Amadeo Molina Rojo

Amadeo Molina Rojo nació en Yungay, Perú, el 13 de septiembre de 1918 y falleció el 31 de mayo de 1970) fue un músico y compositor invidente peruano.

Estudió en el Seminario Santo Toribio de Mogrovejo donde aprendió música, literatura, filosofía y ciencias mediante el sistema braille. La música sacra era su fuerte. Dominó los instrumentos del teclado, como el órgano y el piano, que eran casi consustanciales con la formación sacerdotal. A los 19 años de edad demostró que ya era músico, escribiendo el Huayno "Ave sin nido" que fue su primera composición musical. En 1940 se integra a la afamada Orquesta Sol de Oro de Yungay tocando el violin y en la década de 1950 al 1960 asume el cargo de Director de dicha orquesta

Desde muy joven destacó como compositor musical, cuyos temas están presentes en la memoria de los Ancashinos. Algunos temas escritos por Don Amacho son: "Ave sin nido"(Huayno), "Quizás quizás" (Huayno), "El Paria" Huayno, "La última huella" (Pasodoble), "Llegó Rafael"(Pasodoble), "Oro fino"(Huayno) después conocido con los nombres de "Se acabaron las ilusiones" y “Soñé que la nieve ardía”; "Vuelve a mí" (Huayno), "Para todos hay mañana" (Huayno) después conocido como "Fuego de amor", "El Inca en Yungay” o “Llanto del Indio" (Danza Camel), "Serenata de Amor" (Vals), "Escorsonera" (Huayno) entre muchas otras canciones de extraordinaria belleza.

El historiador Pallasquino Dr. Julio Olivera Ore (*) en un apunte sobre "La pintura y la música de Ancash" (Año 1969) escribe: "En Yungay Amacho Molina tiene fama bien ganada de virtuoso y juglar. No hay juerga sabrosa sin el arpa o el violín de Amacho. La naturaleza le negó el don de la vista y todas sus facultades se reconcentraron para la música. Sutil en la letra y en la melodía, hábil y con un presentimiento instintivo de las formas bellas. Sus canciones picarescas describen siluetas y fisonomías con admirable exactitud y, jamás galán precavido pudo desorientarlo haciendo recorridos de laberinto para emplazarlo al pie de una ventana sin que al instante le hubieran identificado.

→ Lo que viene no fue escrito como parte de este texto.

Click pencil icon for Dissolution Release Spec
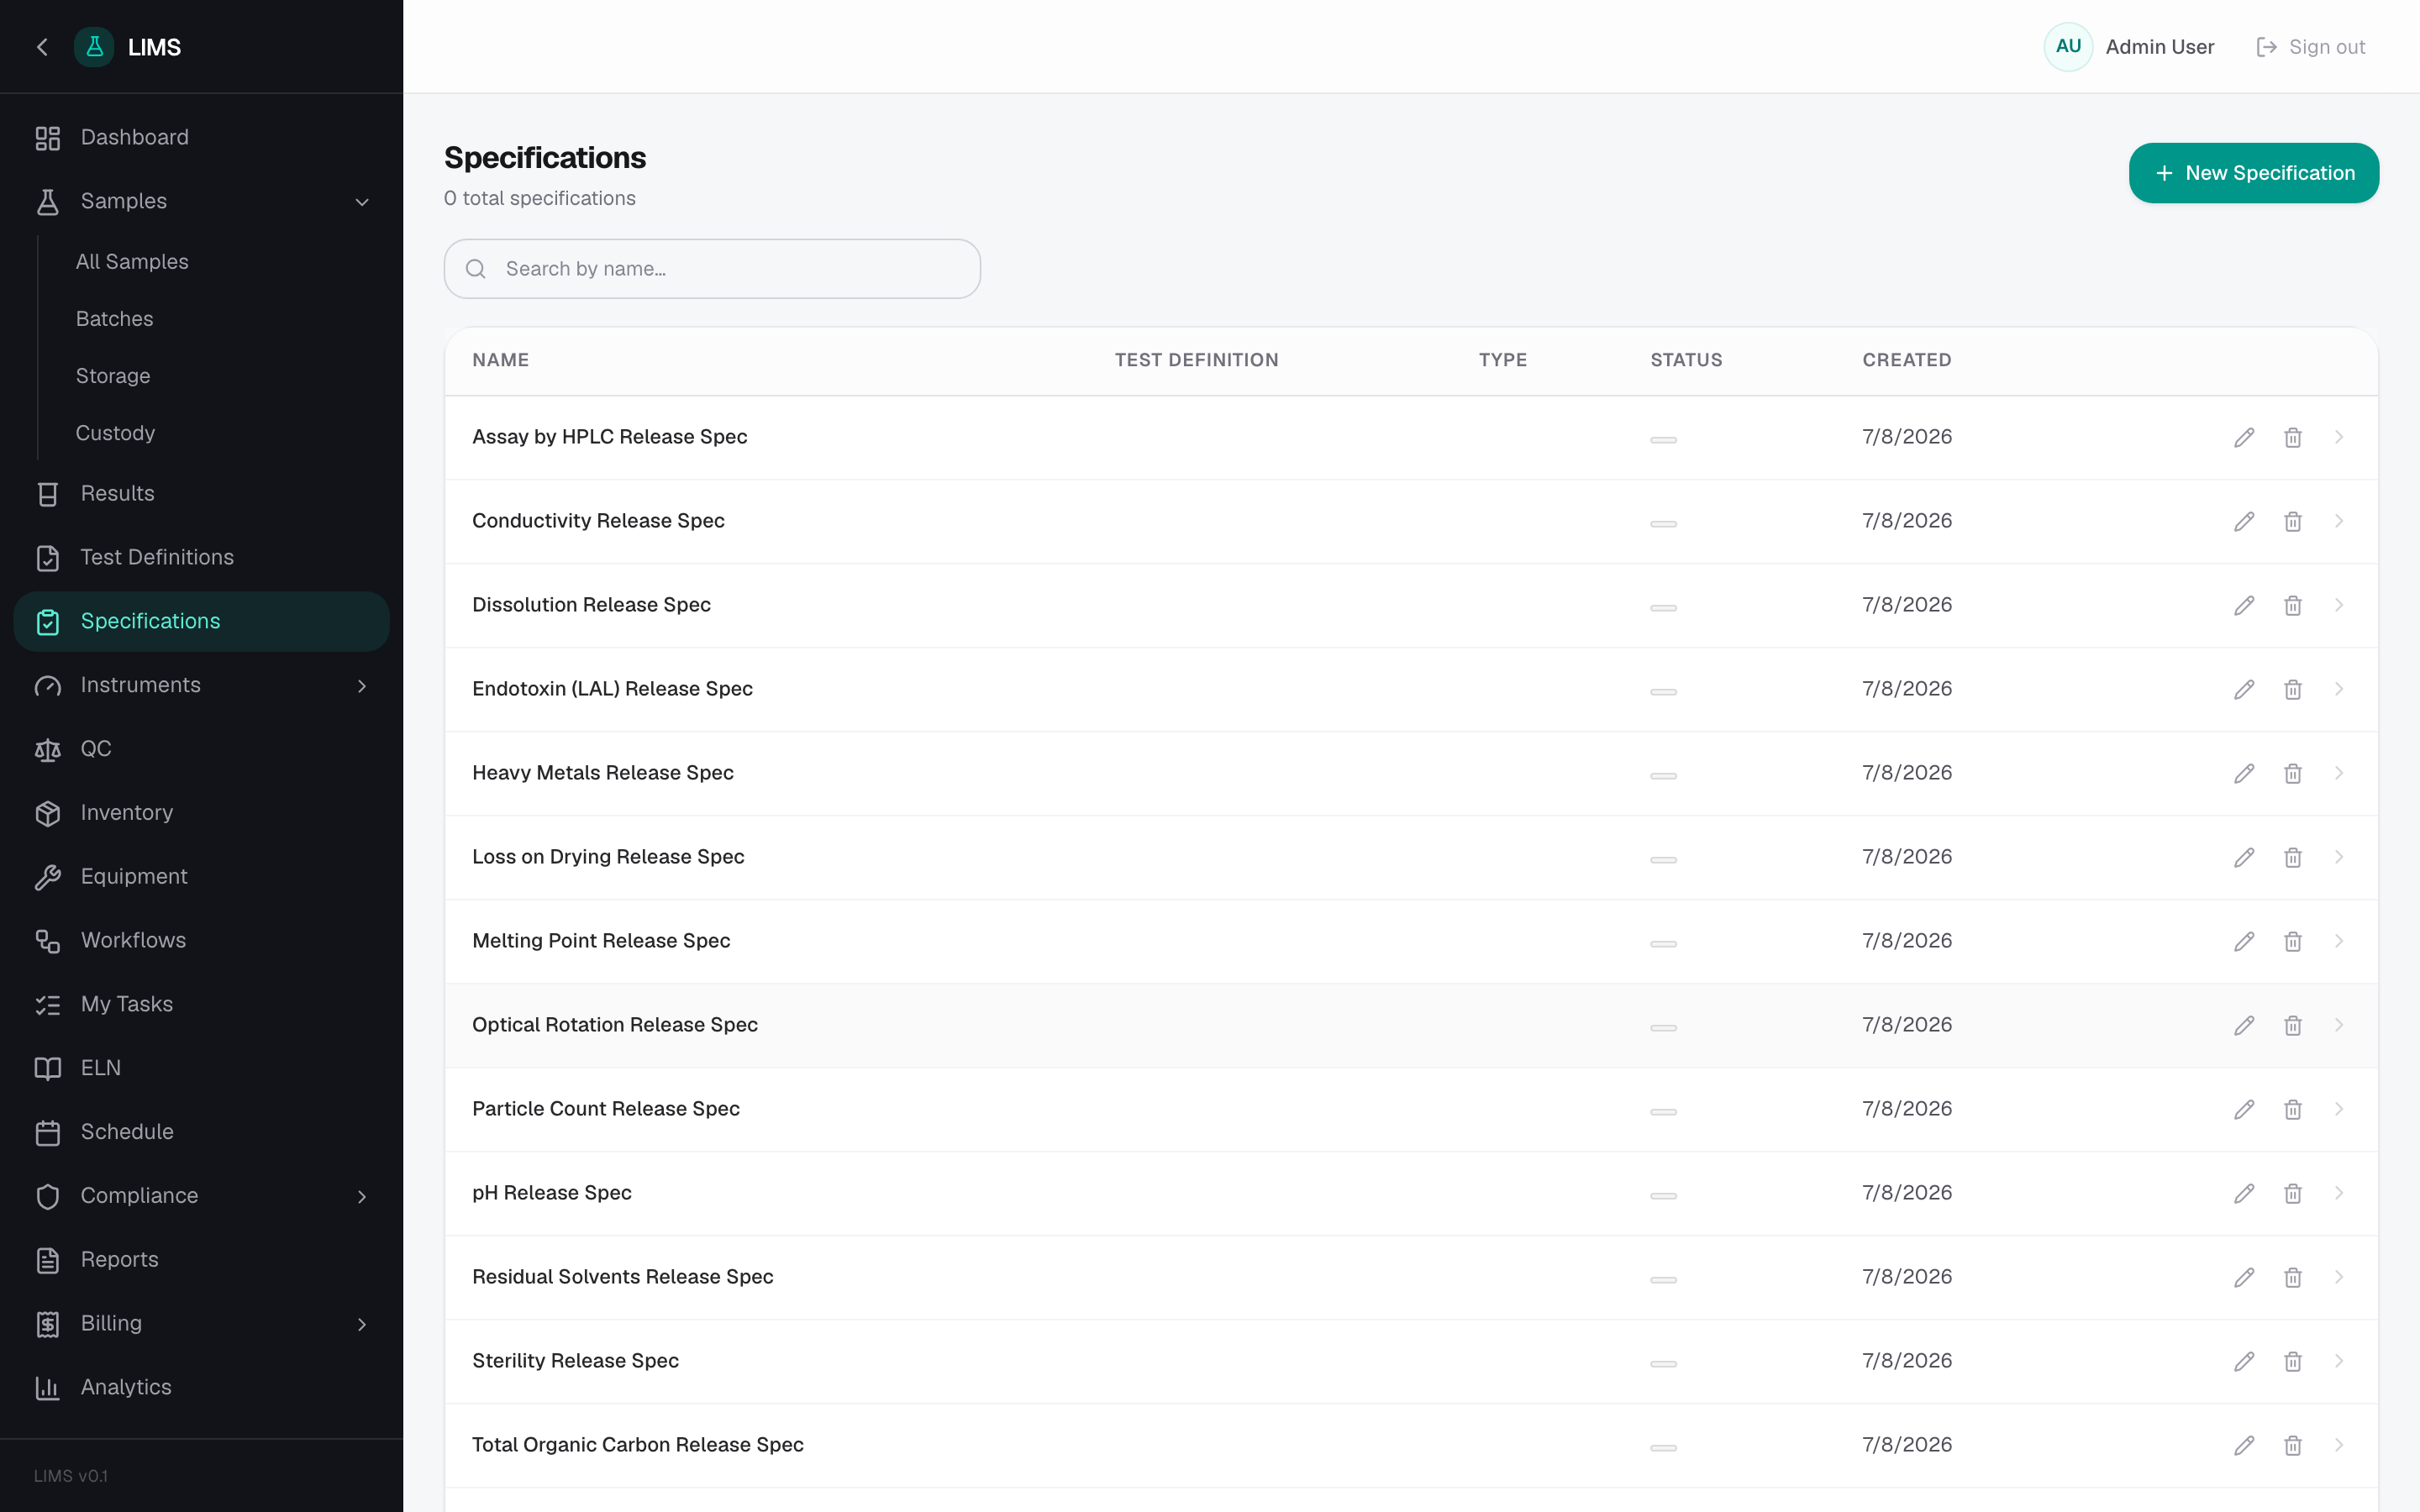The width and height of the screenshot is (2420, 1512). [x=2244, y=605]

Amacho es un cultor musical de grandes cualidades; organista de la parroquia, su voz tiene inflexiones místicas, se difunde en el templo como volutas de incienso, tiene angustias de penitencia y sus lamentos son como voces proféticas que hacen vibrar las bóvedas y estremecer el aterrido rebaño; farrista sempiterno, no desdeña ofertas ni escatima su buen humor y, mientras la melodía de su guitarra presta su embrujo a la fiesta sus canciones de fuerte sabor picaresco despabilan y ahuyentan recatos. En el jaleo medra su lascivia y con voz frenética excita a las encandiladas parejas; en las caídas del ritmo algo así como un desmayo de la virtud o de la melodía parece suceder, para luego levantarse con aire de insatisfecha y triunfante sensualidad y para ungir la farra victoriosa. Tal Amacho, prototipo del juglar picaresco en quien la ambición acicatea en su empeño de suplantar galanes y hurtar doncellas". (*) El Dr Julio Olivera reside desde el año 2000 en la Ciudad de Boston, USA.